One interesting observation about this approach so far is that the computational model is very sensitive to how faithfully the artificial corruption matches the natural degradation of the ink. As explained earlier, ML tends to shift the design of the problem definition to a different space; from reconstruction to (methodical) destruction in this occurrence.

What can we take away from those use cases?

AI is a very versatile and potent addition to humanities methodologies. Sometimes it can be creatively added on top of an existing digital environment to bring up alternative views over the research material (albeit without any understanding of its historical context). At other times its own creativity relieves researchers and RSEs from fully crafting novel or complex computational procedures to meet well defined objectives.

One recurrent challenge we have observed however, as illustrated twice above, is the situation where AI is foundational to a project. For instance, when primary research activities are heavily dependent on how well AI can automate very repetitive yet intelligent (or informed) data processing tasks. The experimental work needed to select, test and optimise a particular ML approach may consume a significant chunk of the budget. Worse still, there is sometimes no initial guarantee that it will lead to a sufficiently reliable and efficient system (as exemplified by this collaboration between New York’s Museum of Modern Arts and Google). Understandably non-AI researchers can be dissuaded by that level of investment and risk.

As a Digital Lab however, we must embrace and strategise some level of risk associated with the adoption of new technological methods even if AI can be especially challenging in that respect. One option described above is for the researchers and KDL to secure seed funding dedicated to that type of experimentation. Provided the problem is well specified and test data available, we can assess a few techniques, confirm feasibility and refine the development estimates of the proposed project and targeted grant application if applicable. We also deliver a working prototype and / or a detailed report to help partners navigate complexities, assess options in a more informed manner and ultimately strengthen their project foundations or funding application as appropriate.

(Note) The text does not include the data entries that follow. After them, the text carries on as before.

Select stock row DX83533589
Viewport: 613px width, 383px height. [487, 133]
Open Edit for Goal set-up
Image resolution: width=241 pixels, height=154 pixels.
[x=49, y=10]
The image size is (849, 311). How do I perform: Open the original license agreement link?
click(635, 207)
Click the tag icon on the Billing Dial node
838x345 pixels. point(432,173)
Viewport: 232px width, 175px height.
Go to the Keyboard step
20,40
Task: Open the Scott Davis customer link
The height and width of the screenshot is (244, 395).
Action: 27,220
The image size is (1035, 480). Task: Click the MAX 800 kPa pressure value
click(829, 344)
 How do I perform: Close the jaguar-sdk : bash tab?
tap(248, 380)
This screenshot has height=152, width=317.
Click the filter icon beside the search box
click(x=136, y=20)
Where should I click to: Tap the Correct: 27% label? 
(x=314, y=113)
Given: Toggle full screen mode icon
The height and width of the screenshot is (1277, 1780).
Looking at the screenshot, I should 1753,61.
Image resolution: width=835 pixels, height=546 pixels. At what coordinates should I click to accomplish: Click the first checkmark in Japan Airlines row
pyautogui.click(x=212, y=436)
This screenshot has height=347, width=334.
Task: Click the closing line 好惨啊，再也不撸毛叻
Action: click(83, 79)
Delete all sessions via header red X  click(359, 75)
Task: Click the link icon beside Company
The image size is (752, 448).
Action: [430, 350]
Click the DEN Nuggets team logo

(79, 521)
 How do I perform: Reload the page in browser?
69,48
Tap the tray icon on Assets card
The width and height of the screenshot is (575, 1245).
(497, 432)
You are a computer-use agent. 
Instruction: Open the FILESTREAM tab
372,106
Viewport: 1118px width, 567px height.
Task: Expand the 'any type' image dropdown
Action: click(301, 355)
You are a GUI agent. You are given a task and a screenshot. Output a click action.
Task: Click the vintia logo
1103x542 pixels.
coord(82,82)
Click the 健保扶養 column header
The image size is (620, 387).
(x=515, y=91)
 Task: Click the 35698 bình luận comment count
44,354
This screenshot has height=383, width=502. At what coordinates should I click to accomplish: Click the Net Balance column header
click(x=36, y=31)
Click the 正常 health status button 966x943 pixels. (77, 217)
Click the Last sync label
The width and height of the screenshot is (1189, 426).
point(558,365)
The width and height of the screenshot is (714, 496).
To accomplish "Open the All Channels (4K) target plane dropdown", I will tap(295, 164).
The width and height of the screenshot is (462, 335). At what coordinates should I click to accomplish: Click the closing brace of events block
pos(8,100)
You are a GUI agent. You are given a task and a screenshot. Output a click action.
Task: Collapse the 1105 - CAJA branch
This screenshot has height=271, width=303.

In the future we hope to be able to involve colleagues with relevant expertise in specific areas of ML (e.g. Neural machine translation, handwriting recognition in medieval manuscripts) who would be interested in contributing to our feasibility studies. King’s Institute of Artificial Intelligence is looking at mechanisms to facilitate those collaborations not only across departments (e.g. see the expanding AI expertise in the Department of Digital Humanities, DDH) but also faculties while the RSE community is evolving in identifying fellowships that would be applicable to our team members. These sorts of collaborations would be very educational to us as we are not researchers in AI methods but research software engineers doing our best to catch up with AI.

There is appetite within our team for projects where AI is not just a supporting tool but the subject of critical exploration of possibly understudied potential, limitations and effects when it interacts with Digital Humanities methods. Deep Learning has undoubtedly brought very impressive breakthroughs to Computer Vision and Natural Language Processing. But its models are typically very dense, opaque, heavy and difficult to control. This can lead to uncritical (counter-)hype, intellectual debt, unscientific misuse, hidden biases, misrepresentations of knowledge, unstable predictions, poor modeling practices, ... KDL could facilitate close experimental analysis of the nature of ML when applied to heritage or humanities material. Such an angle, which treats emerging technologies not as mere subordinates to Humanities endeavours but instead empirically, and introspectively delves into the rich and intricate interface between the two fields would be a welcome change in project focus from time to time. By making the reliability of the technology a central research question, uncertain capabilities identified from the outset are no longer a source of risk but an opportunity to objectively inform project partners and the DH community at large about caveats and best practices.